You are viewing a plain text version of this content. The canonical link for it is here.
Posted to user@poi.apache.org by "Allison, Timothy B." <ta...@mitre.org> on 2016/06/29 12:52:50 UTC
xlsx somewhat recently switched to Scientific notation for long
sequences of digits?
All,
On https://issues.apache.org/jira/browse/TIKA-2025, a Tika user noted that, at least for xlsx, what used to be rendered as a long sequence of digits (e.g. 340229177292566) is now being extracted as scientific notation (3.40229E+14). This new behavior mimics Excel more closely, but is there an easy/obvious way for us at the Tika level to revert back to extracting the full sequence of digits or do I have to look into this at the POI level?
Thank you.
Best,
Tim
RE: xlsx somewhat recently switched to Scientific notation for long
sequences of digits?
Posted by "Allison, Timothy B." <ta...@mitre.org>.
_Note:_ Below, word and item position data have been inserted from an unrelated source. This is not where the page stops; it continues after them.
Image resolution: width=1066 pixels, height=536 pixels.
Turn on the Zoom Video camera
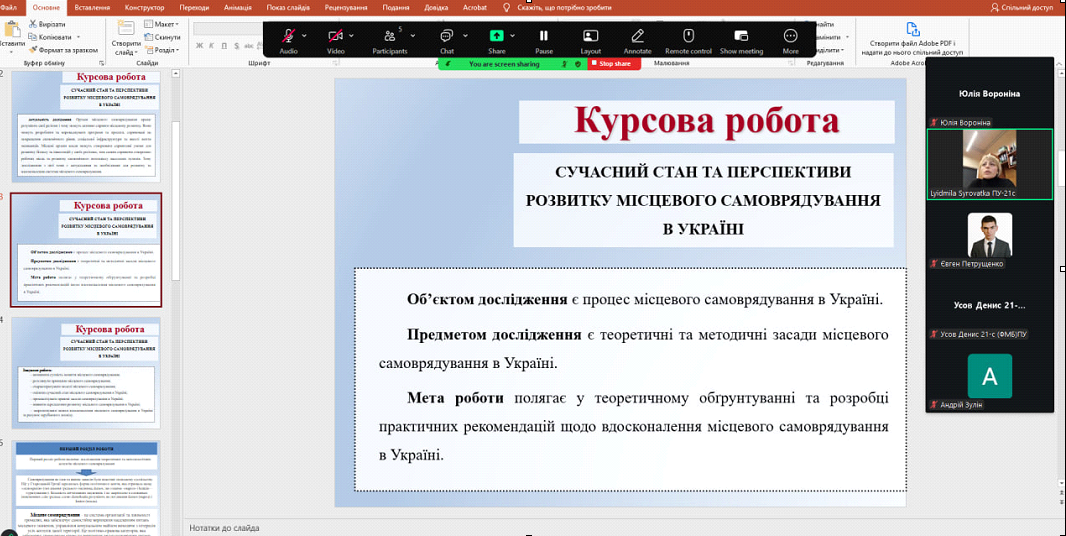click(x=335, y=36)
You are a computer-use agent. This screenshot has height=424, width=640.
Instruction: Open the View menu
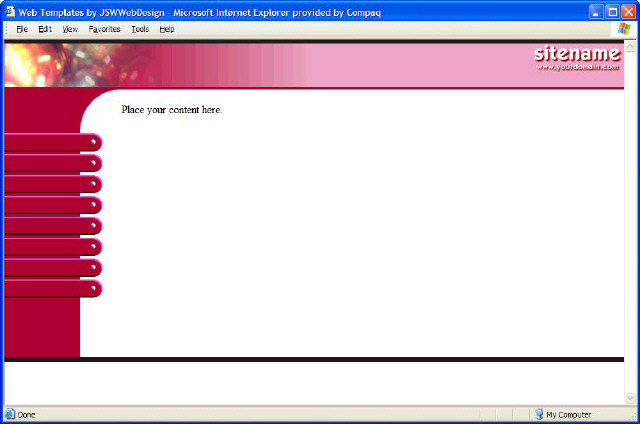pos(70,29)
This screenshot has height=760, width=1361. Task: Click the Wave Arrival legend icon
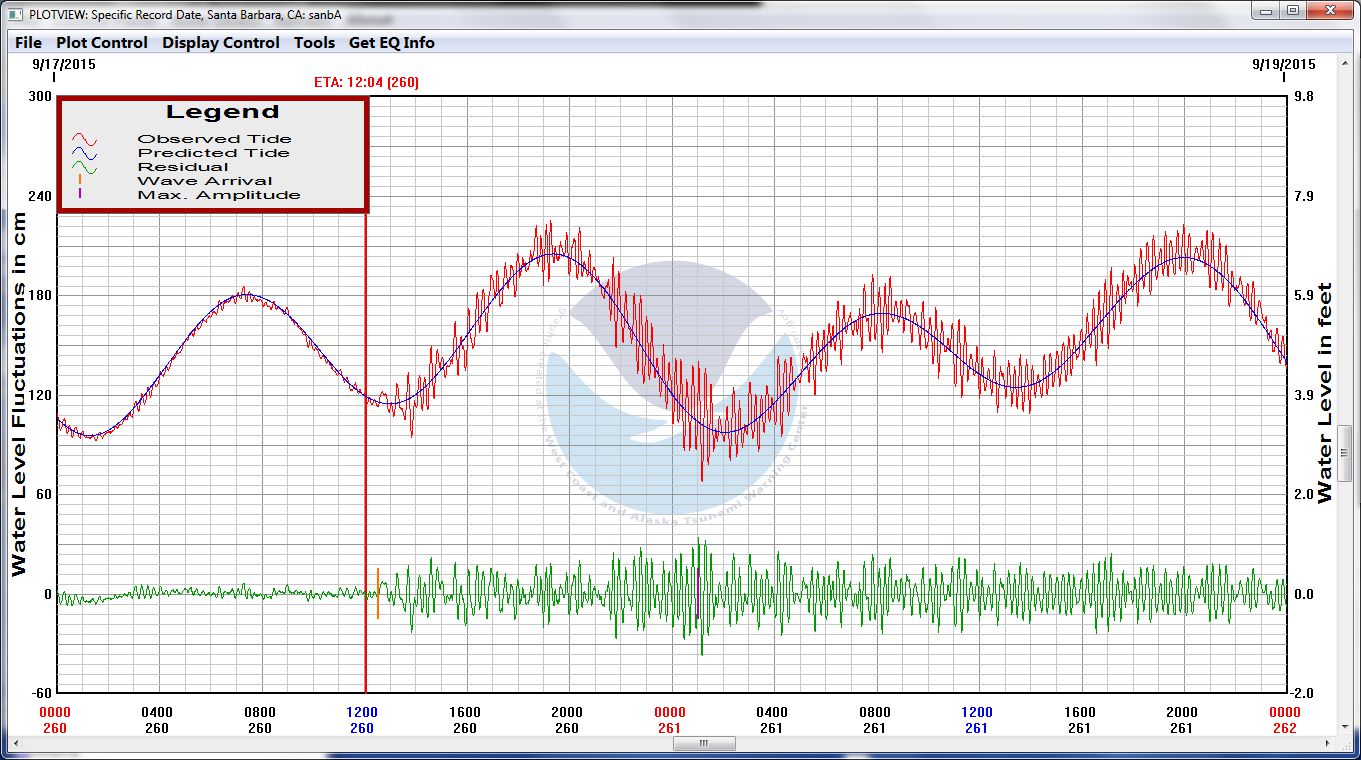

As Aeham Abushwashi pointed out on TIKA-2025, this was caused by the improvement/closer alignment to Excel's spec in org.apache.poi.ss.usermodel.ExcelGeneralNumberFormat.
https://bz.apache.org/bugzilla/show_bug.cgi?id=58471
and
http://svn.apache.org/viewvc?diff_format=h&view=revision&revision=1706971
Short of redoing custom formatting at the Tika level, any recommendations?
---------------------------------------------------------------------
To unsubscribe, e-mail: user-unsubscribe@poi.apache.org
For additional commands, e-mail: user-help@poi.apache.org
RE: xlsx somewhat recently switched to Scientific notation for long
sequences of digits?
Posted by "Allison, Timothy B." <ta...@mitre.org>.
Got it. I realize there's a double under the hood for all numbers in POI and Excel, and I agree that you can't have a 16 digit numeric in Excel...that would have to be stored as a string/text cell in Excel.
The question has more to do with a change in formatting for the < 16 digit numerics.
With poi-3.13, FormatTrackingHSSFListener's formatNumberDateCell(number) for these numbers yielded "340229177292566".
With poi-3.15-beta1, we're getting "3.40229E+14". Again, to be fair, "3.40229E+14" is exactly what Excel displays if the columns are of a certain width, so in some ways this is progress.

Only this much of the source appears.